Der alte Mann
In dem Moment als ich ihn sehe, spüre ich sofort, dass etwas nicht stimmt.
Dieser Samstagmorgen ist einer der vielen, an denen ich zu früher Stunde zur Arbeit fahre. Unser kleiner Ort döst noch völlig verschlafen und wie gewohnt, ist niemand außer mir auf der schmalen Feldstraße unterwegs. Ich genieße die friedvolle Lautlosigkeit - bis zu diesem Moment, als ich das kleine Pferdefuhrwerk in der Ferne erkenne. Eine Gänsehaut überzieht kühl meinen Rücken, denn mir ist augenblicklich klar, dass etwas Ungewöhnliches passiert sein muss, wenn es da so still am Wegrand
steht. Adrenalin rauscht durch meine Adern. Am liebsten würde ich umkehren, einen anderen Weg wählen, aber natürlich fahre ich langsam weiter. Innerlich wehre ich mich, möchte nicht hinschauen und zu gern diesen Morgenschock vermeiden, der dort als immer größer werdende Tatsache auf mich wartet.

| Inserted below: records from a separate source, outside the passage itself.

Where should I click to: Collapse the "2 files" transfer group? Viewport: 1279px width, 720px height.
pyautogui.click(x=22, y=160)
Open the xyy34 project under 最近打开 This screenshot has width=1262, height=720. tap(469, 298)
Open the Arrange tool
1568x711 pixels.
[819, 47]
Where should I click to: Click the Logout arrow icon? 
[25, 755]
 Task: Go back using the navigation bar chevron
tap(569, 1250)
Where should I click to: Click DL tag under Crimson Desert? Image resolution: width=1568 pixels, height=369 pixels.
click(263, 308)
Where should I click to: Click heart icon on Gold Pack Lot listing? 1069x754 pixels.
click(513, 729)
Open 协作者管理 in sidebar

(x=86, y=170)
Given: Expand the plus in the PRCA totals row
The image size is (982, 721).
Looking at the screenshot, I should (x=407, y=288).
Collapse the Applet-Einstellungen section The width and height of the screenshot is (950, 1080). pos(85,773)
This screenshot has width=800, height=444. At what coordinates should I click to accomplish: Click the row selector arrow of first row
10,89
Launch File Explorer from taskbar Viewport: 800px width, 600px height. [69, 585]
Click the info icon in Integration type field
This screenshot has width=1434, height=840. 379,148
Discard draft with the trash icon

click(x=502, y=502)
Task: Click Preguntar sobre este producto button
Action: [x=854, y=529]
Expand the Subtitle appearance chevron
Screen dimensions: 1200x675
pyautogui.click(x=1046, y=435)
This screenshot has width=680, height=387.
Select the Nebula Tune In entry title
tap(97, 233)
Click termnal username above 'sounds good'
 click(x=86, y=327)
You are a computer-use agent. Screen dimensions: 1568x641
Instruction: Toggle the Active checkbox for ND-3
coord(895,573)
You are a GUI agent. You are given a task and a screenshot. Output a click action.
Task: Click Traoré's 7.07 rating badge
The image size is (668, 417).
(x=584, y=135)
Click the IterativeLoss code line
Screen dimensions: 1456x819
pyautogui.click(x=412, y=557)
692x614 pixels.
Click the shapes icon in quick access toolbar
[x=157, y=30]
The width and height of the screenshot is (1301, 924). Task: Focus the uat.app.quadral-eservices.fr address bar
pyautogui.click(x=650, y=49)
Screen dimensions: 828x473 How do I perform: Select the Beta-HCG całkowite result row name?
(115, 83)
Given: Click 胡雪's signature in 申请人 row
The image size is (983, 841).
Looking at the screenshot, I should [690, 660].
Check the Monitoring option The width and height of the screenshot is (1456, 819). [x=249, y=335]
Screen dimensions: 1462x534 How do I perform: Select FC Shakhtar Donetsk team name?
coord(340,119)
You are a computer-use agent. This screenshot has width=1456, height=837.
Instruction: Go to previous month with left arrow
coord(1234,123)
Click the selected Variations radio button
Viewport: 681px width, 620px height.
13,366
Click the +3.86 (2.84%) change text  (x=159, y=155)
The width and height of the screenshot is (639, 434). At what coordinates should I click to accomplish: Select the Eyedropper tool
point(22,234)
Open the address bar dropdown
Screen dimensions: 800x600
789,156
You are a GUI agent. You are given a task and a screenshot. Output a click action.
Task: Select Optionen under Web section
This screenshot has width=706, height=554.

War die schwarze Katze, die kurz zuvor von links nach rechts über den Weg lief ein Menetekel? Ich hatte darüber gelächelt, aber nun spüre ich, wie die Anspannung das Lachen aus meinem Gesicht vertreibt.
Als ich das Auto dicht neben der Pferdekutsche anhalte und den Motor
ausstelle, dröhnt die Radiomusik schlagartig überlaut aus den Lautsprechern. Obwohl ich den Samstag-Morgen-Rock meines Lieblingssenders mag, ist er mir urplötzlich zuwider.
Ich will nicht sehen, was ich ahne und doch tragen mich meine Füße die letzten Schritte zu ihm - zu meinem alten Mann.
Das Pferd, ein Brauner, war einfach stehen geblieben. Ganz still schaut er mich aus großen Augen an und schnaubt leise weißen Dunst in den Morgen. Auch das Tier spürte vermutlich, dass die Reise nicht weitergehen wird.
Der alte Mann - mein alter Mann - wie ich ihn in den letzten Monaten liebevoll genannt hatte, war auf seinem
Kutschbock zur Seite gesunken und lag in eine Decke gehüllt, bequem halb auf dem Rücken. Man hätte glauben können, dass er eine kurzes Nickerchen macht, aber ich begriff schnell, dass er seine letzte Reise angetreten hatte. Der alte Mann war offensichtlich für immer eingeschlafen, während er seinen Morgenausflug unternahm. Friedlich sieht er aus, fast kann ich sein verschmitztes Lächeln erkennen, das mir so vertraut geworden ist.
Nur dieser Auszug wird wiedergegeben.